Poisoning in Rome.

Livy tells the story of the earliest of the poison leagues. He is dependent on older historians for his facts, as the alleged events happened some three centuries before he wrote; about the year 330 B.C. in fact. A number of patricians died one after the other, their illnesses presenting similar symptoms, but the causes of these could not be traced. At last, however, a female slave gave information to the Ediles of a group of twenty Roman ladies of the highest position who, she said, occupied themselves in concocting poisons, and administering them to their husbands or others who had become inconvenient to them. The confederacy was directed by two women named Cornelia and Sergia, and although Livy says 20, some accounts give the number of the conspiratresses as 170, while others total it at 366. Cornelia and Sergia were brought before the magistrates, and indignantly denied that they had done more than prepare wholesome beverages and medicines. On this the slave, whose own life was in jeopardy, demanded that they should themselves be required to take some of these compounds. They were granted permission to consult with their associates before doing this, and in the interval they all poisoned themselves. Livy states that this story is not told by all the contemporary narrators.

Later Roman history leaves little doubt that poisoning became a profession, or rather was frequently associated with the pharmacy of the period, as it had been in Greece. Theophrastus, who wrote about 300 B.C., alludes to a poison prepared from aconite which could be so administered as to take effect at a defined future time, three months, six months, a year, or longer after it was taken, the victim gradually growing weaker. It was perhaps in consequence of this belief that the possession or cultivation of aconite was made a capital offence. Pliny states that Calpurnia Bastia, one of the Catiline conspirators, was poisoned by aconite.

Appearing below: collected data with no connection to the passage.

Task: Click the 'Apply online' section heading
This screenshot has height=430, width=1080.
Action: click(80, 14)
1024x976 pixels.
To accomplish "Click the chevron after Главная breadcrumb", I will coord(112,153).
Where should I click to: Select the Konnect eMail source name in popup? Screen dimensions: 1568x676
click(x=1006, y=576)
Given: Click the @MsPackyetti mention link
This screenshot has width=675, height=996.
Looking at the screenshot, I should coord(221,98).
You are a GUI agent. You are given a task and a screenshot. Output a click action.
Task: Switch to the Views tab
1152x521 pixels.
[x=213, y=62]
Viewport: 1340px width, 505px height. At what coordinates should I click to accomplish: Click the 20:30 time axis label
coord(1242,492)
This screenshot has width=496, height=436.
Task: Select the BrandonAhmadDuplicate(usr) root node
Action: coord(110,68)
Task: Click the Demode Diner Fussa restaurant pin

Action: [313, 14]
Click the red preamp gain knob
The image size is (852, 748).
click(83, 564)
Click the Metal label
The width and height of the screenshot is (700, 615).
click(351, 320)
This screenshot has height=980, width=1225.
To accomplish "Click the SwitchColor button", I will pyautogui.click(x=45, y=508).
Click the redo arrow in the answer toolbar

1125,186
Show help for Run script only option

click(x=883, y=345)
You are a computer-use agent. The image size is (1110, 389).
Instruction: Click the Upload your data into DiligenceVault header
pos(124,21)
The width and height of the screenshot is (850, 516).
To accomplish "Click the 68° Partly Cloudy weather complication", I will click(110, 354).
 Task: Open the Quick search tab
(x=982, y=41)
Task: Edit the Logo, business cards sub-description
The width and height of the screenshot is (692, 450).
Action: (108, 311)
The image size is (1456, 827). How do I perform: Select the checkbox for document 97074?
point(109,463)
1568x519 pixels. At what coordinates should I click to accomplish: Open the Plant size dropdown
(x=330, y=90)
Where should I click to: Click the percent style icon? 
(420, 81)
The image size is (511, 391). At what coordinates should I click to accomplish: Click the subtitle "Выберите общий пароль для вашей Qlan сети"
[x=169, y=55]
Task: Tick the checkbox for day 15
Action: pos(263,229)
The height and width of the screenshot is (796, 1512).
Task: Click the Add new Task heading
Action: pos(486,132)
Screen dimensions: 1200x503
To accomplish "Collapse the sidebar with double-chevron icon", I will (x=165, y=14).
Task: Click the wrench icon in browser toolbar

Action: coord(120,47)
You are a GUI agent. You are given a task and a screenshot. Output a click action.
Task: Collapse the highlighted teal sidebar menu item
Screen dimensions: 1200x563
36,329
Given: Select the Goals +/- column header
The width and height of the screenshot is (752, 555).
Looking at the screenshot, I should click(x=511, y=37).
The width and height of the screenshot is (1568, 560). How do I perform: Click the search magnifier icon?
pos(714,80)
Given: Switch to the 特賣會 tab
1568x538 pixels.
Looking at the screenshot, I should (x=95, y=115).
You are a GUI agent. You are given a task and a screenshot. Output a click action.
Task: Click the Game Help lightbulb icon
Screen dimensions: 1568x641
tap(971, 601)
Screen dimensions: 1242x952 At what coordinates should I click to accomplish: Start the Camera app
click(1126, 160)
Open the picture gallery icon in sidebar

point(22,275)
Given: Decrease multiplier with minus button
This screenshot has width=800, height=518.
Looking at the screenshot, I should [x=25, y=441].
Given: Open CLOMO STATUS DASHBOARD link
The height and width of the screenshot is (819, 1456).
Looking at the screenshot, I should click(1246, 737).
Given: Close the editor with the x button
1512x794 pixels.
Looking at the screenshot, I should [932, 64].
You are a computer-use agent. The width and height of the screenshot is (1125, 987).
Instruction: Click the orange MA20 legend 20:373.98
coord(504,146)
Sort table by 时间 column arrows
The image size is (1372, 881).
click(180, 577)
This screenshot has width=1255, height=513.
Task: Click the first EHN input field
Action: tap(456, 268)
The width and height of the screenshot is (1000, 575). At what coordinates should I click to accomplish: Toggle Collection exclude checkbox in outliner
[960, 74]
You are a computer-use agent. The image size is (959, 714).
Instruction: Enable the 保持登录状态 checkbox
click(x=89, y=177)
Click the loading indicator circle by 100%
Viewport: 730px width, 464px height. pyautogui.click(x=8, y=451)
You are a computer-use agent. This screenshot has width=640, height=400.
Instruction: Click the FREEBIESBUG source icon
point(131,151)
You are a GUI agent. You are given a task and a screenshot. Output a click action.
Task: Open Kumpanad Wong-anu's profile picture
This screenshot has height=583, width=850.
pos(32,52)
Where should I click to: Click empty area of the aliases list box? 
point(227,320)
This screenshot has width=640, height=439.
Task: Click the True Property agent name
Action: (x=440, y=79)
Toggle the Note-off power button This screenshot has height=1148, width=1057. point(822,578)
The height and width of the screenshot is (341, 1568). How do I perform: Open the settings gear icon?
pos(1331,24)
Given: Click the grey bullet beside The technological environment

Locusta was one of the noted poison compounders of the Roman empire. She had been condemned to death in the reign of Claudius, but probably by the influence of the Empress Agrippina, she was pardoned and was employed by that infamous woman. Claudius was getting on in years, and was showing more affection for his own son Britannicus than for his stepson Nero, whom at the solicitation of Agrippina he had adopted and made his heir. The empress therefore resolved to get rid of Claudius, but she was afraid to use a suddenly acting agent, and Locusta was ordered to compound something which should produce a fatal effect, but not immediately. It was to be so compounded that it would destroy the emperor’s reason lest in the course of his proposed illness he should take measures to supplant Nero by Britannicus. Locusta had to pretend to be able to fulfil this commission, and the poison she prepared was mixed in a dish of mushrooms. Claudius having eaten some of these was soon taken ill and had to be carried from the table, but as this was what usually occurred at his dinner not much notice was taken of the event. His physician gave him an emetic, and he was in a fair way to recover, but Agrippina, frightened at the possible exposure, employed another minion to apply more of Locusta’s poison on a feather to his throat, under the pretence of making him vomit more. He soon died. Tacitus and Suetonius relate how Nero used Locusta later to help him rid himself of Britannicus, and also of his old tutor Burrhus, who had wearied him with his remonstrances. Locusta was executed in the reign of Galba A.D. 68.

Among other famous Romans believed to have perished by poison were Germanicus and Drusus. Caligula ordered a deadly ointment to be given to an impolitic gladiator named Columbus, who had unwisely worsted the emperor with the fencing foils, to be applied to his wounds. The poor wretch died in consequence. These are only samples of Roman poisonings.